Is my child a late talker? Signs your child may need speech therapy
A simple, parent-friendly guide to late talking — what's typical at 18–24 months, the signs worth acting on, and when to see a speech therapist.
A late talker is usually a toddler between about 18 and 30 months who understands well and is developing typically in other ways, but is slow to start talking. The most widely used guide: by 24 months, a child who uses fewer than 50 words and isn't yet putting two words together (like “more milk” or “daddy go”) is considered a late talker — and worth a speech-language assessment.
The good news: many late talkers catch up. The important news: we can't reliably tell in advance which children will — so acting early is the safest, kindest choice.
What's typical at 18–24 months?
Children vary, but as a rough guide (per ASHA communication milestones):
- By 13–18 months: follows simple directions like “give me the ball” and uses a handful of words.
- By 19–24 months: begins combining two words (“more water”, “go outside”) and has a growing vocabulary of roughly 50+ words by 24 months.
Signs your child may need speech therapy
Consider an assessment if, around 18–24 months, your child:
- Uses very few words, or none yet, by 18–24 months.
- Isn't combining two words by 24 months.
- Is hard to understand, even for family.
- Rarely points, gestures or shows you things to share interest.
- Doesn't respond to their name, or responds inconsistently.
- Gets frustrated because they can't make themselves understood.
Late talker or language disorder?
A “late talker” is typically delayed in talking but otherwise on track, often with strong understanding. When delays affect understanding too, or persist, it may point to a language disorder. You don't need to diagnose this yourself — a speech-language therapist will assess both how your child understands and how they express language, and explain what they find.
What helps at home
- Narrate your day in short, simple language tied to what you're doing.

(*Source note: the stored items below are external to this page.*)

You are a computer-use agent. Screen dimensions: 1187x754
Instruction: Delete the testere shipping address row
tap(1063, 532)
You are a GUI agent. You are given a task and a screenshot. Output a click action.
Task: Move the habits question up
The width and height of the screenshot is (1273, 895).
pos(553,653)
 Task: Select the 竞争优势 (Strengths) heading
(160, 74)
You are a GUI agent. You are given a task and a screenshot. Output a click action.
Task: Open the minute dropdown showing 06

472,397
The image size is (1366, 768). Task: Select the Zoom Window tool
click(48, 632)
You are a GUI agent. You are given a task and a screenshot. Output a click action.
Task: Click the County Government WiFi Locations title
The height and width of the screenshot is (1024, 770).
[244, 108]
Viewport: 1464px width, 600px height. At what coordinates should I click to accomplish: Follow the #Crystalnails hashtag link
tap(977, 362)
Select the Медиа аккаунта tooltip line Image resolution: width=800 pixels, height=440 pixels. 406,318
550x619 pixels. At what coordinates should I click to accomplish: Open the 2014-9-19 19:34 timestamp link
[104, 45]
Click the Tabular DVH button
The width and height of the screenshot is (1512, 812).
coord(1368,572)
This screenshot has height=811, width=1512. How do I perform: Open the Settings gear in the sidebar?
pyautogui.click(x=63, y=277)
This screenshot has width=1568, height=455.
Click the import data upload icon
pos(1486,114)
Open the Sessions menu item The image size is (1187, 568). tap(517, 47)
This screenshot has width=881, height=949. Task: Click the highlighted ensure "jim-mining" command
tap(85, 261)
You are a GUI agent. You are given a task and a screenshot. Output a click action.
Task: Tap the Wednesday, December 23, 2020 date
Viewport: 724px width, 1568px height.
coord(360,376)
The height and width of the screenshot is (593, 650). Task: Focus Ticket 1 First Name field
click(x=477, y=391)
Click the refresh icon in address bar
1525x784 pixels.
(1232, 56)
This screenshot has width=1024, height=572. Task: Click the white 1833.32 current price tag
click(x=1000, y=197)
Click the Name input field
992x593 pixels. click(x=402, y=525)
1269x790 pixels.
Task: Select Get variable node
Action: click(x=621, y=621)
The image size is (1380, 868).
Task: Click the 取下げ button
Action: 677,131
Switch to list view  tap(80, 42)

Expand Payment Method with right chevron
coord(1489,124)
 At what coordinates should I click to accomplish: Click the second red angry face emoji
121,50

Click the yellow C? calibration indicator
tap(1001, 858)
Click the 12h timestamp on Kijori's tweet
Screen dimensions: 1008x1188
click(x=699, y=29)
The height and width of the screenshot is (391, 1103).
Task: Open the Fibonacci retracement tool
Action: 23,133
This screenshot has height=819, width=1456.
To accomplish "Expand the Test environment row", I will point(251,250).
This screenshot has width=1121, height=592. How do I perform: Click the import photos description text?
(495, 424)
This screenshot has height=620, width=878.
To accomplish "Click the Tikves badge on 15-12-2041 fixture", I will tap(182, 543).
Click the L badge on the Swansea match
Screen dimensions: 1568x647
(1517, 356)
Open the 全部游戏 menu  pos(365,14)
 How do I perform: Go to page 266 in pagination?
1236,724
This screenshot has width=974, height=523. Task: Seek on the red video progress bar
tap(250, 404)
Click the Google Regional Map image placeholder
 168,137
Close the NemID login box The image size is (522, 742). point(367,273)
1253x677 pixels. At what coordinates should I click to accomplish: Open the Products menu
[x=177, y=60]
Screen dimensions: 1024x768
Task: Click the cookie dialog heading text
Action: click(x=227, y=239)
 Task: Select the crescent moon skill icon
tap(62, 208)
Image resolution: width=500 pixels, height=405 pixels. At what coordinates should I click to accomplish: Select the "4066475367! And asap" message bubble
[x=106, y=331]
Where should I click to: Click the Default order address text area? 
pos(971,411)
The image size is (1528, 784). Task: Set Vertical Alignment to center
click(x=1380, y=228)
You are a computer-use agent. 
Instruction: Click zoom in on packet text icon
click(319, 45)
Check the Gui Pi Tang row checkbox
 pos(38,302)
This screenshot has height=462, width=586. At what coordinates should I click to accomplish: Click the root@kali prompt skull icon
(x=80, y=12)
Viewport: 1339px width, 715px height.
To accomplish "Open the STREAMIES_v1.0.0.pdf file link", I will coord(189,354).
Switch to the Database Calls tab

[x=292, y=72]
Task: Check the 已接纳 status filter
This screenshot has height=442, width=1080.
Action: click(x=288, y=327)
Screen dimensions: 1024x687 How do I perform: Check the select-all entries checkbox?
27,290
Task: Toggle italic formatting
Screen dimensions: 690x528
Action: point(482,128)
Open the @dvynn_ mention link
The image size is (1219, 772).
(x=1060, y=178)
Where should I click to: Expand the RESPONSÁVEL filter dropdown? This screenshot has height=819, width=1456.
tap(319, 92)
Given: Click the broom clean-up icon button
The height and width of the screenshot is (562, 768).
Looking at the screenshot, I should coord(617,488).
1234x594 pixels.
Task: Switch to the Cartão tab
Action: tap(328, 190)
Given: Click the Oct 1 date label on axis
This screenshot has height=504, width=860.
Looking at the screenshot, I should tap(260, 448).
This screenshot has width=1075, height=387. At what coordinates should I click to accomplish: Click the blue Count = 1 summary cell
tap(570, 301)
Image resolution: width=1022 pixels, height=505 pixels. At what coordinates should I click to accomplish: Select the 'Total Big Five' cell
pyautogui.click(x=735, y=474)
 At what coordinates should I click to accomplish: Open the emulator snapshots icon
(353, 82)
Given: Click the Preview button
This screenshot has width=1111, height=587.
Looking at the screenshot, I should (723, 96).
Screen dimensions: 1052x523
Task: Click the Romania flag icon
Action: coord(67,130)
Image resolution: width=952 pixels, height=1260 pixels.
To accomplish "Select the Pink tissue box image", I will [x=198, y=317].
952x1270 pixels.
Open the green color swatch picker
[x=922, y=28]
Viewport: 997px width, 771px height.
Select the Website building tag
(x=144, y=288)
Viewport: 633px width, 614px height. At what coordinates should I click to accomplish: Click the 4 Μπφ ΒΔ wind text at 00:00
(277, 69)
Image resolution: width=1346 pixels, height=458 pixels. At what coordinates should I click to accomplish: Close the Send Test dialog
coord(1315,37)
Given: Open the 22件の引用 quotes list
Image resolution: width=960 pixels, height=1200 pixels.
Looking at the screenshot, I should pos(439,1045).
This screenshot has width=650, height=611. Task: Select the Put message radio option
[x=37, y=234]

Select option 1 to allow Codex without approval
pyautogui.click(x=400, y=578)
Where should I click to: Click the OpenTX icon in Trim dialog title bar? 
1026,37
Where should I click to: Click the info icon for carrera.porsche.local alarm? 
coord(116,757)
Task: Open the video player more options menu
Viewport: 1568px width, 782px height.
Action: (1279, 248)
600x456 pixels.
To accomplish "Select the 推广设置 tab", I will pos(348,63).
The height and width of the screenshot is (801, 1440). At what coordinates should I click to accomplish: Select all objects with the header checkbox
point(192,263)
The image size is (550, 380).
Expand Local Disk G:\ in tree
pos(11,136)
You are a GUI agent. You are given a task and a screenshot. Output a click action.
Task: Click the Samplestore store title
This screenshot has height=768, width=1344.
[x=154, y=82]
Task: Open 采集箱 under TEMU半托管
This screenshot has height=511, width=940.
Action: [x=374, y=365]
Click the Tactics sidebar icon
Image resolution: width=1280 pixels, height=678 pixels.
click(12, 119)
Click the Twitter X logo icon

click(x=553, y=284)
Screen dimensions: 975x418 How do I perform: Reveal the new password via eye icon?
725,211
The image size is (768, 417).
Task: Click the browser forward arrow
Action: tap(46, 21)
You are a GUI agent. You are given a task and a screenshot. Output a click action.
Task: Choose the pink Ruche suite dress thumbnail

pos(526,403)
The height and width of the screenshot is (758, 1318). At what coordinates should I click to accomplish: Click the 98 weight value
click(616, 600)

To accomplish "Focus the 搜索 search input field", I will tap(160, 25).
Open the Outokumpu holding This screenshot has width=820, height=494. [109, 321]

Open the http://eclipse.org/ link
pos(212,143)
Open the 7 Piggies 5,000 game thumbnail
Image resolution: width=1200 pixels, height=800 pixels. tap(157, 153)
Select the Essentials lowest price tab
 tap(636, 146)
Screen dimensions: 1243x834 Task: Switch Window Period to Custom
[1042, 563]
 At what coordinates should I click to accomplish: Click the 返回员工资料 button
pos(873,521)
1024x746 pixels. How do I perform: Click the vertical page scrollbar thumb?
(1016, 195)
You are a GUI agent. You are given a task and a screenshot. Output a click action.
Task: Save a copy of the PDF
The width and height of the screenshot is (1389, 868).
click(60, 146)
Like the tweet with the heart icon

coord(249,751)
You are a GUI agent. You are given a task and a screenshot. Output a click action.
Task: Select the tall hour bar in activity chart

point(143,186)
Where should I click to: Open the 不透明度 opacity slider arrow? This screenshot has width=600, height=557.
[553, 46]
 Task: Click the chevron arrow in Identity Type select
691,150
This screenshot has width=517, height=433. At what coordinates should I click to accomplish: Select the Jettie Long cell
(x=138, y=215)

- Follow their lead — talk about whatever has your child's attention right now.
- Expand what they say: if they say “car”, you say “red car”.
- Read together daily, and keep screen time low for under-2s.
- Pause and wait — give your child time to take a turn.
Sources
This guide is for general information and isn't a substitute for individual professional advice.
Common questions about speech & language
- My child isn't speaking like other children his age. What should I do?
- Start with an evaluation by a paediatrician or child psychologist. They may recommend a hearing (audiology) test and refer your child to a speech-language therapist. An early assessment helps pinpoint the cause and the right support.
- My child repeats sentences after me, even when I ask a question. How do I stop it?
- This is called echolalia, and it's a normal part of language development that usually fades by around age 3. At home, use short language tied to what you're doing, model the response you want, and pause to give your child a chance to reply rather than repeat. If it persists past age 3, see a speech therapist.
- My child has a speech delay — how long will therapy take?
- It depends on the number and type of speech errors: more errors generally mean longer treatment. Therapy continues until your child can learn and use language independently. Consistency and home practice shorten the journey.
- My child is slow to talk, but the therapist referred us to occupational therapy. Why?
- Attention or sensory-processing difficulties can make it hard for a child to stay regulated enough to learn language. Addressing those foundations in occupational therapy first often helps speech therapy progress faster.
- My child talks at home but not at school. Is something wrong?
- Consistently not speaking in certain settings (like school) while speaking comfortably at home can indicate selective mutism. A speech therapist or child psychologist can assess and guide a gradual, low-pressure plan.